It is hard to measure up. In our lucid moments we admit this. Rarely is there a day when we could not echo these words by Anna Blaman:
I realized that it was simply impossible for a human being to be and remain good or pure. If, for instance, I wanted to be attentive in one direction, it could only be at the cost of neglecting another. If I gave my heart to one thing, it left another in the cold. No day and no hour go by without my being guilty of inadequacy. We never do enough, and what we do is never well enough done, except being inadequate, which we are good at because that is the way we are made. This is true of me and of everyone else. Every day and every hour brings with it its weight of moral guilt, as regards my work and my relations with others. I am constantly catching myself out in my human failings and, in spite of their being implied in my human imperfection, I am conscious of a sort of check. And this means that my human shortcomings are also my human guilt. It sounds strange that we should be guilty where we can do nothing about it. But even where there is no set purpose, no deliberate intention, we have a conviction of our own shortcomings, and of consensual guilt, a guilt which shows itself all too clearly in the consequences of what we have done or left undone.
Henri Nouwen occasionally expressed similar feelings: There is a nagging sense that there are unfinished tasks, unfulfilled promises, unrealized proposals. There is always something else that we should have remembered, done, or said. There are always people we did not speak to, write to, or visit. Thus, although we are very busy, we also have a lingering feeling of never really fulfilling our obligations. A gnawing sense of being unfulfilled underlies our filled lives.

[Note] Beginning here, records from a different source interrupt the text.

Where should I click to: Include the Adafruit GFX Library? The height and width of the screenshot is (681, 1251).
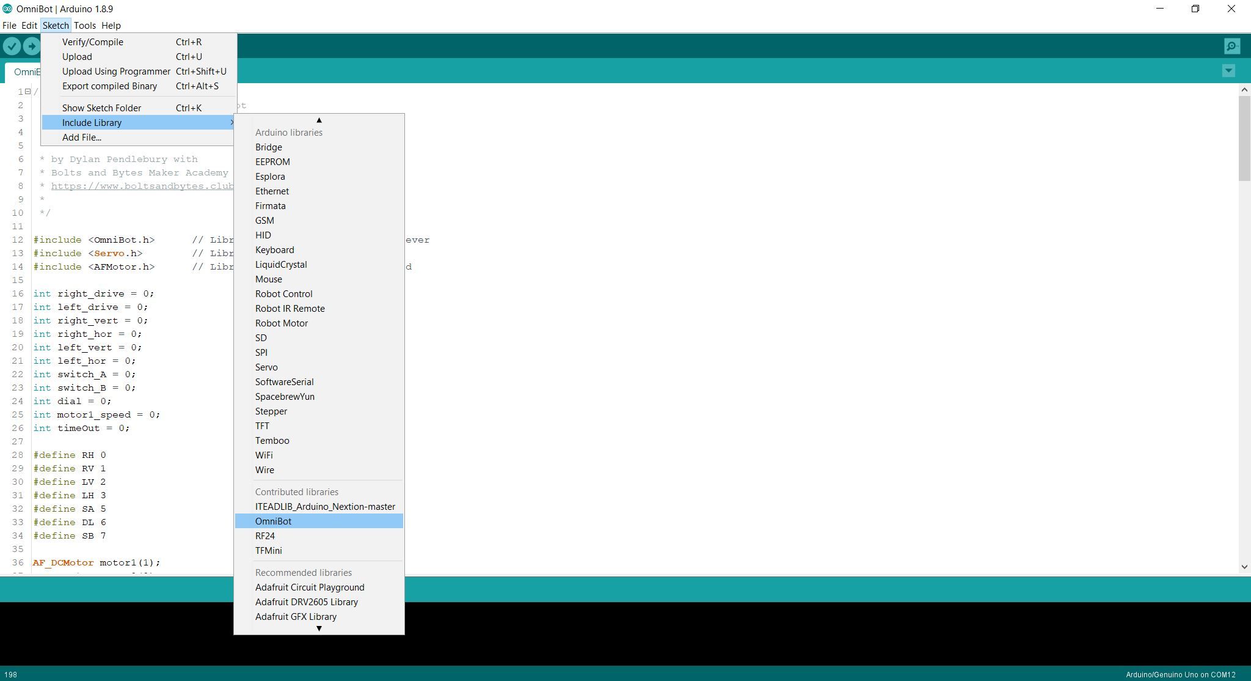tap(296, 617)
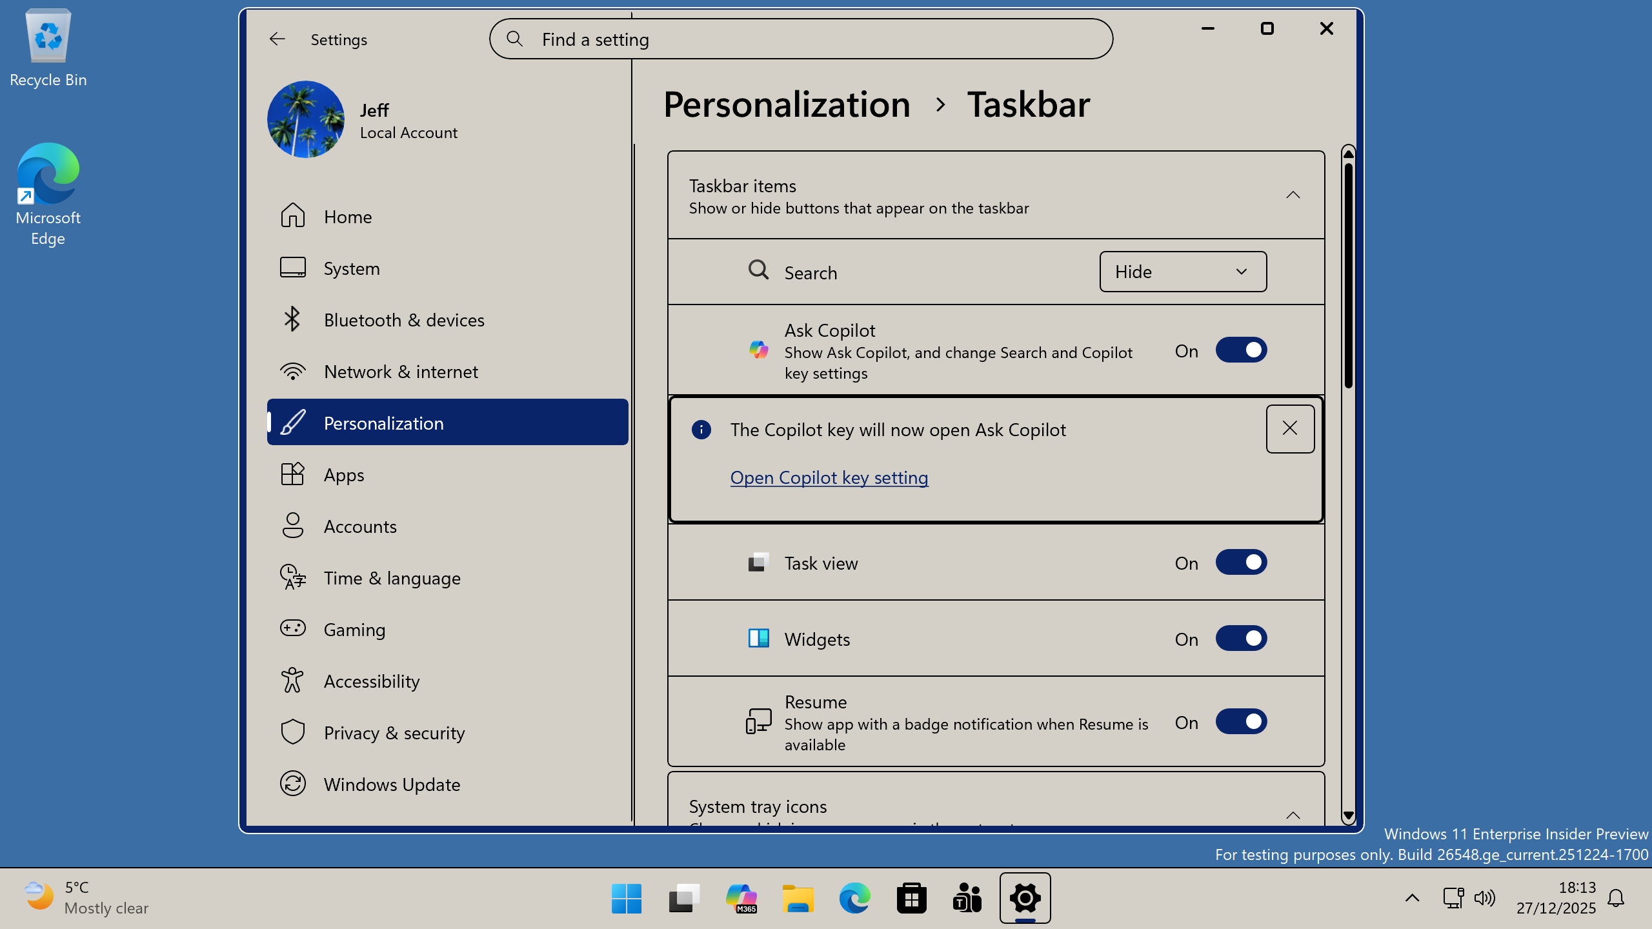Turn off the Resume badge toggle

click(x=1240, y=722)
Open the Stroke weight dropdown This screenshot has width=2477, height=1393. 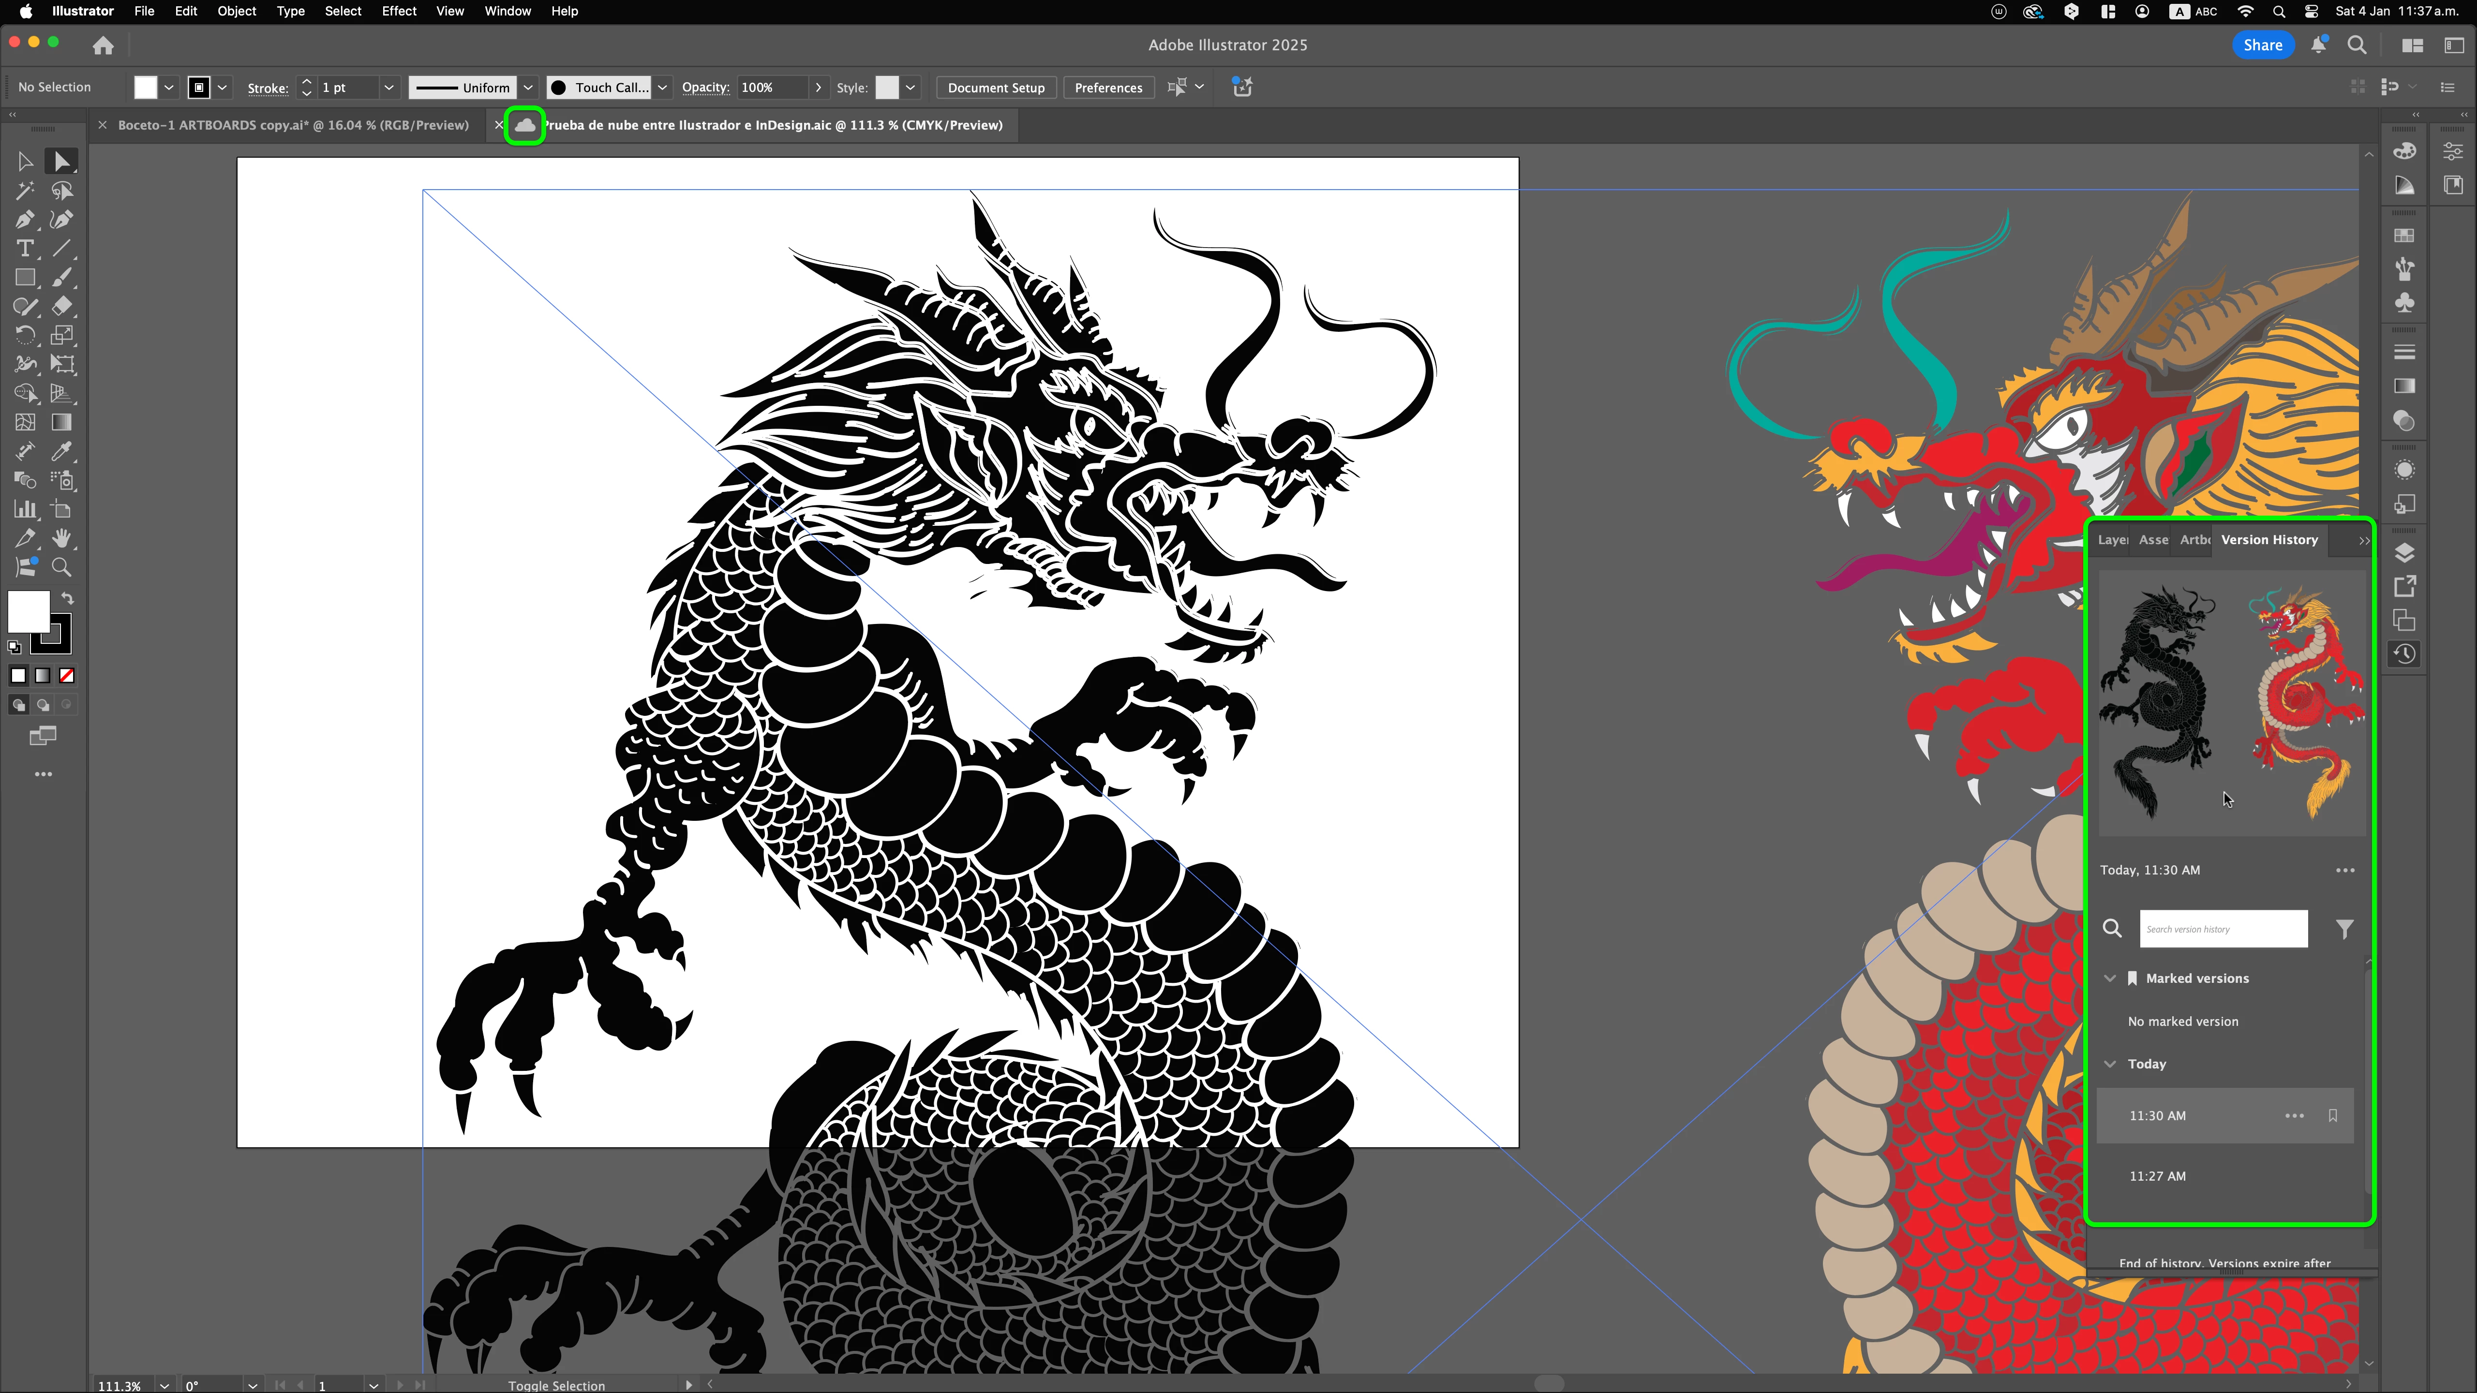tap(388, 87)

When we are in touch with ourselves, we can relate to these words, these expressions of inadequacy. At the end of the day, we cannot measure up and cannot not disappoint others and ourselves. Generally the fault is not that we are not sincere or that we do not put out the effort. The fault is that we are human. We have limited resources, get tired, experience feelings we cannot control, have only 24 hours in our day, have too many demands on us, have wounds and weaknesses that shackle us, and thus know exactly what St. Paul meant when he said: Woe, to me, wretch that I am, the good I want to do, I cannot do; and the evil I want to avoid, I end up doing!
That may sound negative, neurotic, and stoic, and it can be those things, but, appropriated properly, it can generate hope and renewed energy in our lives. To be human is to be inadequate, by definition. Only God is adequate and the rest of us can safely say to ourselves: Fear not you are inadequate! But a God who made us this way surely gives us the slack, the forgiveness, and the grace we need to work with this. Personally, I take consolation from the gospel parable of the ten bridesmaids who, while waiting for the bridegroom, all fell asleep, wise and the foolish alike. Even the wise were too human and too weak to stay awake the whole time. Nobody does it perfectly and accepting this, our congenital inadequacy, can bring us to a healthy humility and perhaps even to a healthy humor about it.
But it should bring us to something more: prayer, especially the Eucharist.
The Eucharist is, among other things, a vigil of waiting. When Jesus instituted the Eucharist he told the disciples to keep celebrating it until he returned again. A biblical scholar, Gerhard Lofink, puts it this way: The early apostolic communities cannot be understood outside of the matrix of intense expectation. They were communities imminently awaiting Christ’s return. They gathered in Eucharist, among other reasons, to foster and sustain this awareness, namely, that they were living in wait, waiting for Christ to return.
I try to celebrate Eucharist every day. I do this because I am a priest and part of the covenant a priest makes with the church at his ordination is to pray the priestly prayer of Jesus, the Eucharist and the Liturgy of the Hours, regularly for the world. But I do it too, more personally, for another reason: The older I get, the less confident, in some ways, I am becoming. I don’t always know whether I’m following Christ properly or even know exactly what it means to follow Christ, and so I stake my faith on an invitation that Jesus left us on the night before he died: To break bread and drink wine in his memory and to trust that this, if all else is uncertain, is what we should be doing while we wait for him to return.